Sé, porque así lo ha declarado en muchas ocasiones, que a Pérez-Reverte le apasiona el Quijote. Los contemporáneos de la obra cervantina llegaron a creer en la existencia real de Alonso Quijano el Bueno; Cervantes se aprovechó de esa creencia para mezclar, en la segunda parte de la novela, los planos real y ficticio ­–sobre este asunto ya reflexioné en una entrada anterior–; Pérez-Reverte ha reproducido con éxito la hazaña: la mezcla de planos en Hombres buenos está tan sabiamente dosificada que uno ya no sabe a qué libro, a qué cita, a qué referencia bibliográfica, a qué autor dar crédito y a cuál no; ya no sabe qué es real y qué es producto de la imaginación del novelista.

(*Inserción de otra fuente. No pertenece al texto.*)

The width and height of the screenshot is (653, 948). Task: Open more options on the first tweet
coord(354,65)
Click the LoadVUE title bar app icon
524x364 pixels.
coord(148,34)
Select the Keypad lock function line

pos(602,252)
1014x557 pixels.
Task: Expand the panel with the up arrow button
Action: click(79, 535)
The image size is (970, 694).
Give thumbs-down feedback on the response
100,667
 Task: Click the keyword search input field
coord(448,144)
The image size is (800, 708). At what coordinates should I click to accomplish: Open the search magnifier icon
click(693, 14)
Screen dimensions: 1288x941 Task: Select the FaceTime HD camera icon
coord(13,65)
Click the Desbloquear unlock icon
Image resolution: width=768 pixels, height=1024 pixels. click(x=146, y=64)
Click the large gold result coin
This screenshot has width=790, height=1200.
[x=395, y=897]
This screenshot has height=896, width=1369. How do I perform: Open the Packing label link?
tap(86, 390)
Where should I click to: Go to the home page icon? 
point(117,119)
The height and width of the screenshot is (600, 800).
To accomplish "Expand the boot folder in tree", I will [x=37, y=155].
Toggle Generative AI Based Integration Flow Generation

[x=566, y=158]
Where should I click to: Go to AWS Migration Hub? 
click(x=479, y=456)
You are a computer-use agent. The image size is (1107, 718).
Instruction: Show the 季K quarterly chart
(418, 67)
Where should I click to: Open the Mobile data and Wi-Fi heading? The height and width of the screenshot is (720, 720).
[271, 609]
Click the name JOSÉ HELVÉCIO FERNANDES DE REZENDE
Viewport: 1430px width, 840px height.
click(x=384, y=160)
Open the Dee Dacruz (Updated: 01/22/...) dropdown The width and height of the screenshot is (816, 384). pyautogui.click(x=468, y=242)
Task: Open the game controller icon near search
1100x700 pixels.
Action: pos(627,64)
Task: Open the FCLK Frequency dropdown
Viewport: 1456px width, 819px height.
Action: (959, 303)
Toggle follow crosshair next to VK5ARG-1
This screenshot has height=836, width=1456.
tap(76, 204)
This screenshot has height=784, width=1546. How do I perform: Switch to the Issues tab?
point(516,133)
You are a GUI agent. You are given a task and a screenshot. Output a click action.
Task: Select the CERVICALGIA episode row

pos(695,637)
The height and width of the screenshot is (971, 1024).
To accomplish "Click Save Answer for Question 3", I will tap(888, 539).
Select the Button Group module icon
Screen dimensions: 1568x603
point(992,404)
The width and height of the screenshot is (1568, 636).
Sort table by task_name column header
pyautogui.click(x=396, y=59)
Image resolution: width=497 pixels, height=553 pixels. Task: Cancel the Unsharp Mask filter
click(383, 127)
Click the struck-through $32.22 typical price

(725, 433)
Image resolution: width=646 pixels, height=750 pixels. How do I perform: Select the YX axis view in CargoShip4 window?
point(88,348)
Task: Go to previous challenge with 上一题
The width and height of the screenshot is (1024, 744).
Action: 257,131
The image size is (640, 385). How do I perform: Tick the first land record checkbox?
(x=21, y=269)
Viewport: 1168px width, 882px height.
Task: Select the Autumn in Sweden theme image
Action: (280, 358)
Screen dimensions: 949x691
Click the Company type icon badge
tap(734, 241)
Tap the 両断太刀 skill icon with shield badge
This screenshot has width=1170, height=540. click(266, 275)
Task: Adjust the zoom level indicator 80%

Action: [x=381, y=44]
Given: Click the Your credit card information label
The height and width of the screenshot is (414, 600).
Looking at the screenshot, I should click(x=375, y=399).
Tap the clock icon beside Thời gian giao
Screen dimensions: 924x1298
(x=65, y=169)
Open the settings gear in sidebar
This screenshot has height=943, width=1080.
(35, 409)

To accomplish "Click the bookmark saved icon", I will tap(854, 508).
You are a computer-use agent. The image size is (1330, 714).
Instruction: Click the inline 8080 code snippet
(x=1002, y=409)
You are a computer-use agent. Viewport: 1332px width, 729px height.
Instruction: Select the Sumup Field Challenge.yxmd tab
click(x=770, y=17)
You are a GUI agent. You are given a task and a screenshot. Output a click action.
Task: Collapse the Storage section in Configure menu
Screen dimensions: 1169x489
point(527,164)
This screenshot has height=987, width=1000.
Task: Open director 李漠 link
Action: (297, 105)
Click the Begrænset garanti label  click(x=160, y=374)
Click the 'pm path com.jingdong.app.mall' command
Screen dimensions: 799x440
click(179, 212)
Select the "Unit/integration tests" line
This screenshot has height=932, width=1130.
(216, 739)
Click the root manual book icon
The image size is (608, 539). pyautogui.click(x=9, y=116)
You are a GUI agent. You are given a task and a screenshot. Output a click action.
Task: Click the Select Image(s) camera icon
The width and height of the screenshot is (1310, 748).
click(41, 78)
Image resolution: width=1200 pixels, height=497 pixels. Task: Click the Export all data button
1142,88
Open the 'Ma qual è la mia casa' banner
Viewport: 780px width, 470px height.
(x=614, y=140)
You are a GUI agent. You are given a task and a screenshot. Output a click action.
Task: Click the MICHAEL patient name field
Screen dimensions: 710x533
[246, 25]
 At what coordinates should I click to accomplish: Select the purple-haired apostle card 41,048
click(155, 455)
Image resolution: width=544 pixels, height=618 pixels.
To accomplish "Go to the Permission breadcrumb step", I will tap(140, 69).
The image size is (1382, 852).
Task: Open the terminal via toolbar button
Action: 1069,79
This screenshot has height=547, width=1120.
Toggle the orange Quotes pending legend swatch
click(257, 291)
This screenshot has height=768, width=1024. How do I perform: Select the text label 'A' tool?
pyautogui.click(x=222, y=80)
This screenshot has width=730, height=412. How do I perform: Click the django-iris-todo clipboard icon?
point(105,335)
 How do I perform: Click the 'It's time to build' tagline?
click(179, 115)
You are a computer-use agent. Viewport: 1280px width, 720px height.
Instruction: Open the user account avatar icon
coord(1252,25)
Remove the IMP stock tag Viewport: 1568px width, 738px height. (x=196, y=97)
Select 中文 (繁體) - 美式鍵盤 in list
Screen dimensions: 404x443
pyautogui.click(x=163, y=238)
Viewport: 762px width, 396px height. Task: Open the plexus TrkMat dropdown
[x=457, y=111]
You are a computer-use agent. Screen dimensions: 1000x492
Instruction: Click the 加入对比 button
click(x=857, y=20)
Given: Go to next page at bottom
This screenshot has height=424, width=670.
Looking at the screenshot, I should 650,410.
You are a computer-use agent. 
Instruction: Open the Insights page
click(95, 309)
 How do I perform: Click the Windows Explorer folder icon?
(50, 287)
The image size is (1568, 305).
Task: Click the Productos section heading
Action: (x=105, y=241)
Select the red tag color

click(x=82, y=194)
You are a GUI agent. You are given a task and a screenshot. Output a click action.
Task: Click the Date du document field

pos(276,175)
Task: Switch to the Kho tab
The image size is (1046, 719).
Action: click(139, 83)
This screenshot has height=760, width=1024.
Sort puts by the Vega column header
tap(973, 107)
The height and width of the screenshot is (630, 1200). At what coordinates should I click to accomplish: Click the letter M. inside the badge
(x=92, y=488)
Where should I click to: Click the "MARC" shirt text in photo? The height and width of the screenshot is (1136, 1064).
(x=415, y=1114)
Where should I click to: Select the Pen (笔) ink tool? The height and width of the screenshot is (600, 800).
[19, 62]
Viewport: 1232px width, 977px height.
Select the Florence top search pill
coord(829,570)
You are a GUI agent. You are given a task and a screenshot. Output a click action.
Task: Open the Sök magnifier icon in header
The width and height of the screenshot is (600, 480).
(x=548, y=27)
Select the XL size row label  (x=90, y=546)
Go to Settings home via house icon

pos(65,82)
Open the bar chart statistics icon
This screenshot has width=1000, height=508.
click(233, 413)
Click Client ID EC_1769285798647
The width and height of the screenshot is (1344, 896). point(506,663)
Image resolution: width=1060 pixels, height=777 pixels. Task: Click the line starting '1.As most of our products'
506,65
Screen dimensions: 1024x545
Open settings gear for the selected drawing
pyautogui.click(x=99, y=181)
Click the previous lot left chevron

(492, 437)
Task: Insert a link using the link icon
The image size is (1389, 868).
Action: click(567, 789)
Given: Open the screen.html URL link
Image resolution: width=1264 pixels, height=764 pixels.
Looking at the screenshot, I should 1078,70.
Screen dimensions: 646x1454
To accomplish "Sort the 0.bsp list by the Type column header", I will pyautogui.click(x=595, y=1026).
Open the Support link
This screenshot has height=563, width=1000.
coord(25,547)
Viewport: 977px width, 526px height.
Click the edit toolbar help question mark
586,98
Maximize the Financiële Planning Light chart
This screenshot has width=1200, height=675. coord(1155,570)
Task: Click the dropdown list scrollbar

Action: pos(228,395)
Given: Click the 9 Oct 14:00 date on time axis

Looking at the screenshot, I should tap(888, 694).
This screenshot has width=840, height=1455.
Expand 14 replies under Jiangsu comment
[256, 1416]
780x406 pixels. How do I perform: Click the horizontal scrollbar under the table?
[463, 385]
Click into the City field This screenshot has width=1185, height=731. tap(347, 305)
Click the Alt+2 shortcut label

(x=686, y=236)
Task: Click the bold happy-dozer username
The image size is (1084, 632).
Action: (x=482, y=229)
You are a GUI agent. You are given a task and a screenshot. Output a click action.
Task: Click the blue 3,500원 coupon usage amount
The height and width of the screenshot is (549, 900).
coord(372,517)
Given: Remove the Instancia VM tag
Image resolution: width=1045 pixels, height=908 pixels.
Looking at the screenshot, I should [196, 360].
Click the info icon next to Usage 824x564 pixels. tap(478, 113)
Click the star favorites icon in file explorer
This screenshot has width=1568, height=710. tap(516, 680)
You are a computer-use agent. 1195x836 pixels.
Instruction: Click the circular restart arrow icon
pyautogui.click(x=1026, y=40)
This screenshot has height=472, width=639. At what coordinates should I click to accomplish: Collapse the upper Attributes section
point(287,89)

Ya dudo de todo: solo creeré que existe un ejemplar de la Enciclopedia en la biblioteca de la RAE cuando lo vea con mis propios ojos.

[1] Pérez-Reverte [Gutiérrez], Arturo: Hombres buenos.- Alfaguara, [Madrid 2015].- 585 págs. (24 x 15).
[2] Esta secciones son verdaderamente deliciosas: todos los académicos parecen estar convencidos de que Pérez-Reverte está escribiendo una novela policiaca ambientada en la RAE en la que la víctima es Francisco Rico, y todos presentan su autocandidatura para ser el asesino; el cachondeo que monta el autor con el temita es de sobresaliente cum laude. Y la entrevista de Pérez-Reverte con el propio Francisco Rico (cap. 6, págs. 258-263 de la edición que manejo) no tiene desperdicio: la réplica final –que no reproduzco para que consigan un ejemplar, la busquen y la lean– es de antología.